Le
principe même de ce spectacle voudrait que l’on en donnât que
les dates et les lieux.
Les spectateurs arriveraient
alors aussi naïfs que des touristes allemands admiratifs
devant le pittoresque uniforme des sympathiques contrôleurs
RATP. Et nous, les "initiés" de Paris Béguin, poufferions
tellement on saurait et eux nan.
Le décor, un café, un bistrot, un
troquet parisien, mais pas en carton pâte avec une fausse
fenêtre ouverte sur une fausse tour Eiffel, un vrai rade avec
un zinc en zinc et un patron en patron qui met trois heures à
vous apporter un verre d’eau d’1cl. Pas de doute… on est à
Paris.

--

▸ CONSIGNES
a) Recopiez mot pour mot le passage de l'extrait du document allant de « Les spectateurs arriveraient » à « et eux nan. ».
b) Répondez aux questions suivantes en vous appuyant sur l'extrait du document.
(i) À qui les spectateurs sont-ils comparés ?
(ii) Quel type de lieu le décor représente-t-il ?
(iii) Combien de temps le patron met-il à apporter un verre d'eau ?

▸ DONNÉES ENREGISTRÉES

--

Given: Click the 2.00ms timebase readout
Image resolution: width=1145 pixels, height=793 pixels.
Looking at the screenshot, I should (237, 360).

--

▸ LES RÉPONSES
a)
Les spectateurs arriveraient
alors aussi naïfs que des touristes allemands admiratifs
devant le pittoresque uniforme des sympathiques contrôleurs
RATP. Et nous, les "initiés" de Paris Béguin, poufferions
tellement on saurait et eux nan.

b)
(i) Les spectateurs sont comparés à des touristes allemands admiratifs.
(ii) Le décor représente un café parisien, un bistrot ou un troquet.
(iii) Le patron met trois heures à apporter un verre d'eau.